Nash 'confessed to double murders', ex-garda tells jury

Mark Nash
Mark Nash
Sylvia Shields

A jury has heard that a man on trial for a 1997 double murder gave a statement to gardai where he admitted stabbing two women after breaking in to a house in Grangegorman.

Detective Garda Gerard Dillon, now retired but who was attached to Mill Street Garda Station in Galway on the evening of August 16, 1997, yesterday read a written statement given by the accused Mark Nash in Galway on August 17, 1997, in which he wished to volunteer information in relation to a double murder he "committed in Dublin five months ago".

Mark Nash, who had last addresses at Prussia Street and Clonliffe Road in Dublin, has pleaded not guilty at the Central Criminal Court to the double murder of Sylvia Shields (59) and Mary Callanan (61), who lived in sheltered accommodation in a house attached to St Brendan's Psychiatric Hospital in Grangegorman, Dublin 7 between March 6 and March 7, 1997.

In court, Mr Dillon read: "I now wish to volunteer information in relation to a double murder I committed in Dublin five months ago, I was coming from the GPO to Stoneybatter, I had been at a fund-raising event for charity held in the GPO."

The court heard Mr Nash said he left the GPO around 10.30pm and walked along the quays where he had a few drinks in the Ormond Centre.
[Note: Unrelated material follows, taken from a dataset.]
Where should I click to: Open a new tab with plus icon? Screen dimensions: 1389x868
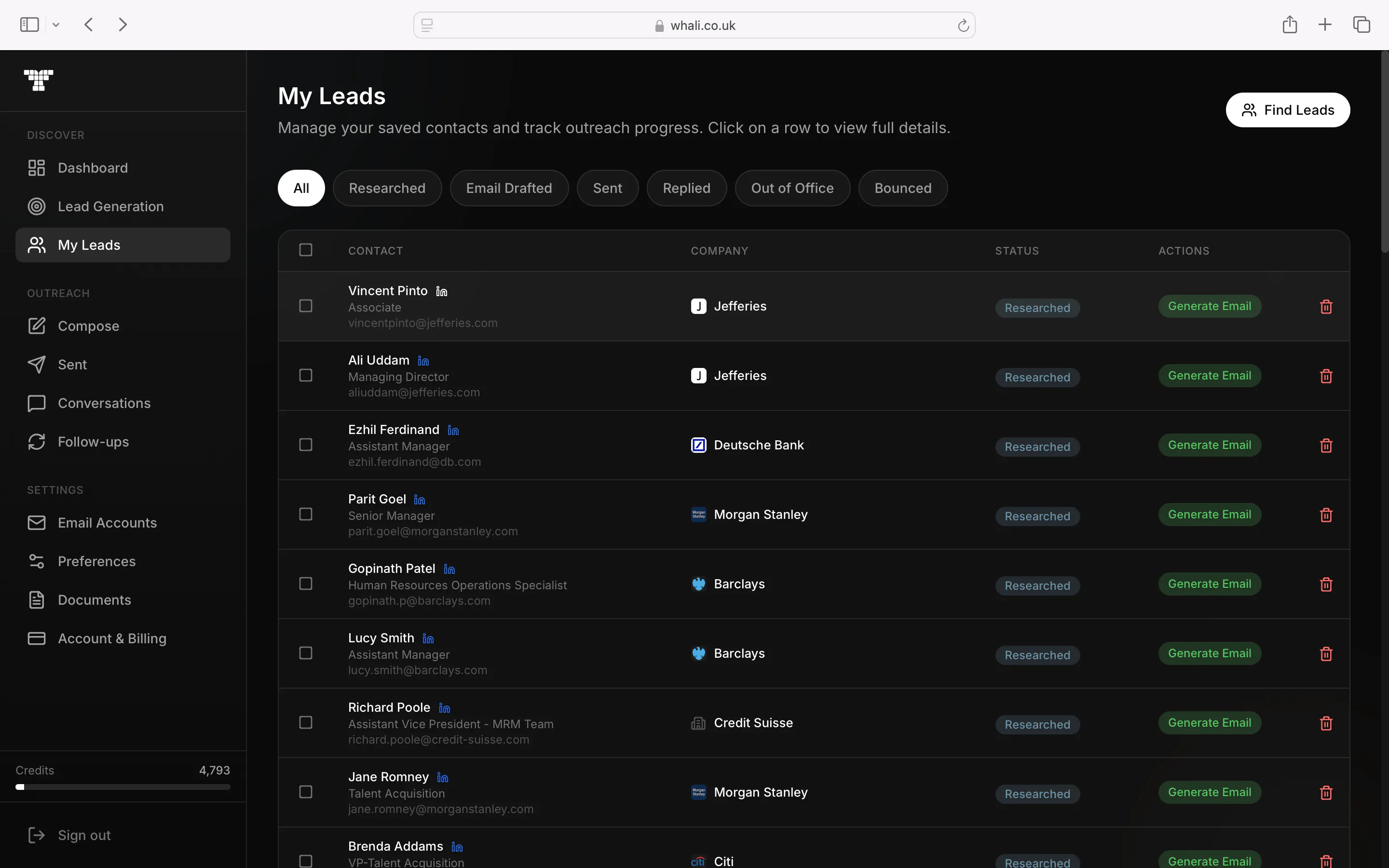tap(1325, 25)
At 11.30pm he said he took a wrong turn and ended up at Orchard View where he came to a two-storey house.

"I cannot explain my mind at time, but everything seemed to turn black, I lost control and decided to break into a house, I went in a side entrance to the back of house," read Mr Dillon.
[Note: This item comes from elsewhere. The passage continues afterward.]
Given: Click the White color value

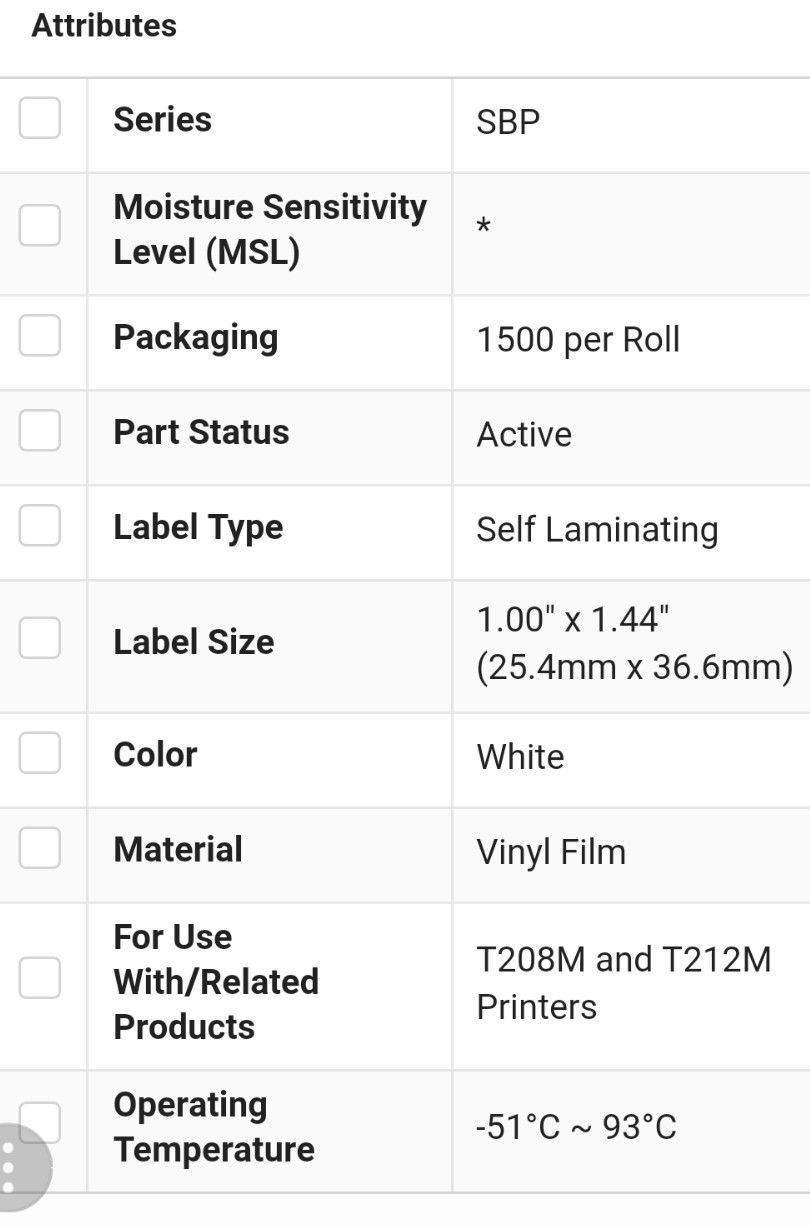Looking at the screenshot, I should 520,757.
The court heard how Nash said he broke the bottom right-hand frame of a window at Orchard View to get into the house and put a spare pair of socks on his hands. The jury heard how Mark Nash said he picked up a knife before he went upstairs.

The court heard how in the first room, there was a "large lady" in her "mid 50s" asleep and Mark Nash said he stabbed her in the chest.
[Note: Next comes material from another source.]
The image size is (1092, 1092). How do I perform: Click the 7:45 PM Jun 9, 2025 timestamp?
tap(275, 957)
"I don't know how many times, it was a frenzy attack, I cut her throat, I think just once," read Mr Dillon.

Upon going into the second bedroom, Mr Dillon read how Mark Nash said he saw a lady of a "slim build" and he stabbed her in the chest. "I don't know how many times, she fell forward, I may have cut her throat, I cant remember," read Mr Dillon.

self-control

In the third bedroom, there was a woman asleep in a single bed. Mr Dillon read that Mark Nash said he regained his self-control and left.

The court heard how a couple of days later he read about the murders but told the guards on August 17, 1997, "he didn't discuss with anyone".

Mr Brendan Grehan SC, acting for the State, asked Mr Dillon if there was any prompting at the time of the statement, to which Mr Dillon replied, "it was a free-flowing statement".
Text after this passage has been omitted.